Collected data entries:
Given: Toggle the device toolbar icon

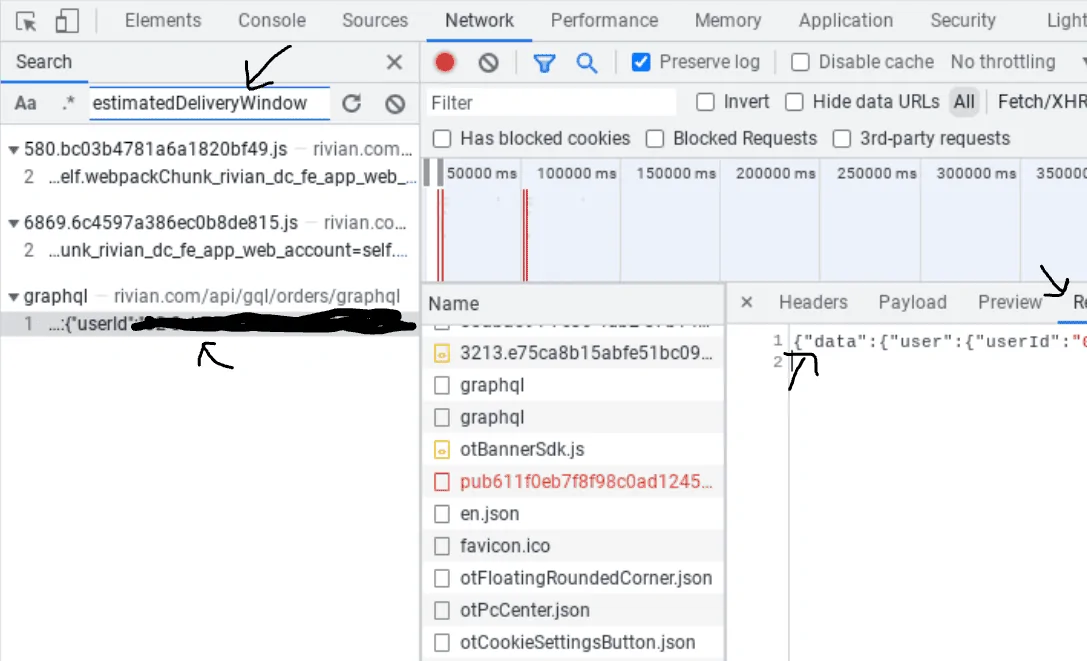Looking at the screenshot, I should coord(67,21).
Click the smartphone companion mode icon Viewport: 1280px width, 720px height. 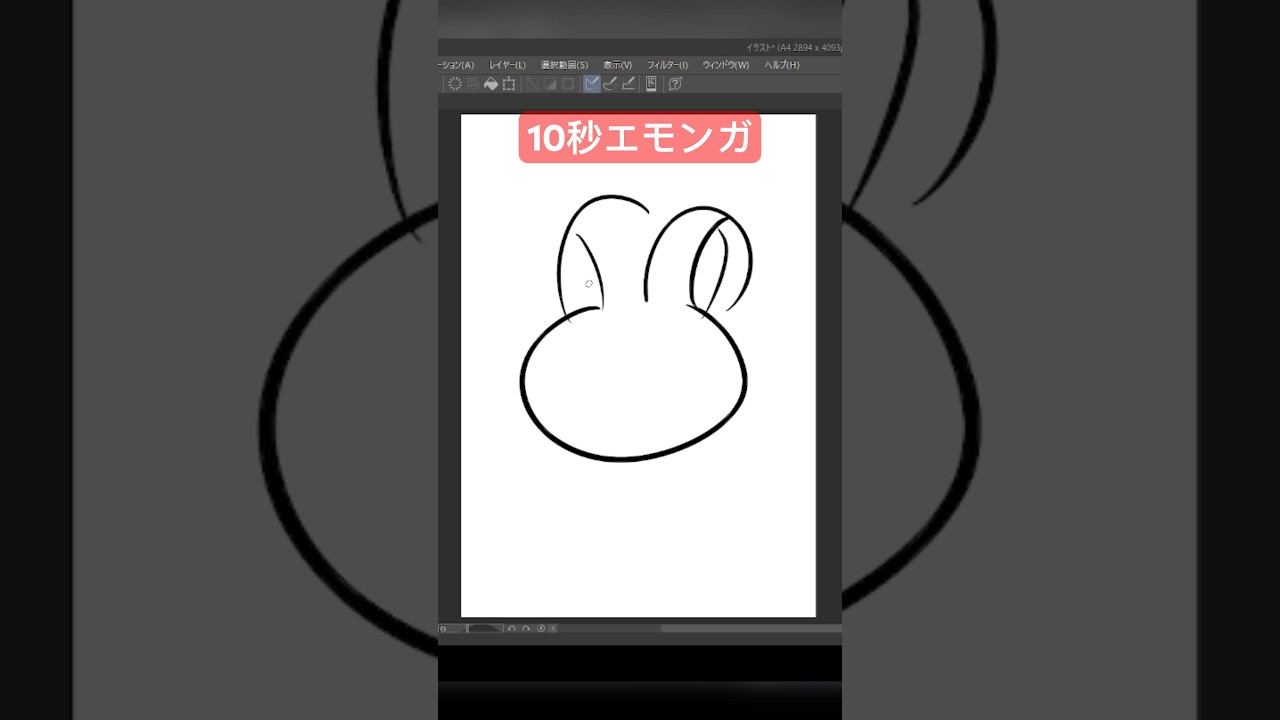tap(651, 84)
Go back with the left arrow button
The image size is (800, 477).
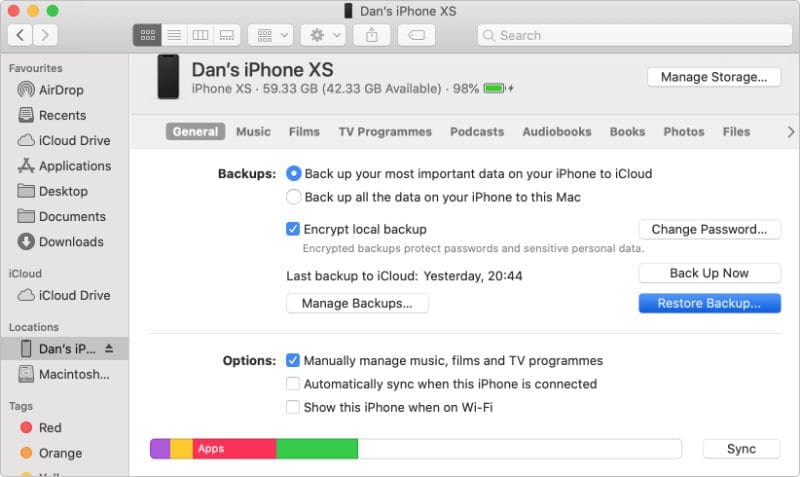(20, 35)
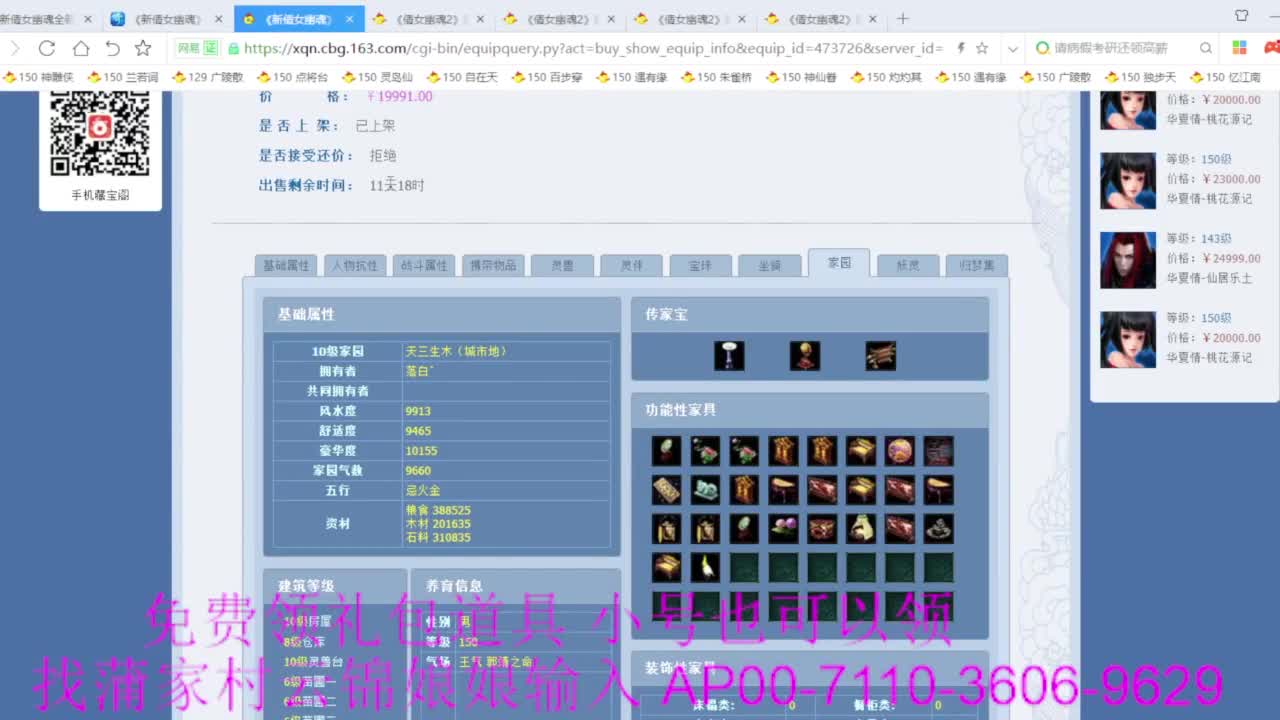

EXERCISE REQUIREMENTS: Only exact duplicates of the lines from the one containing "Go back with the left arrow button" through the final line of the entries, both included, are needed, with pictures left out.

RESPONSE AREA:
Go back with the left arrow button
The image size is (800, 477).
(20, 35)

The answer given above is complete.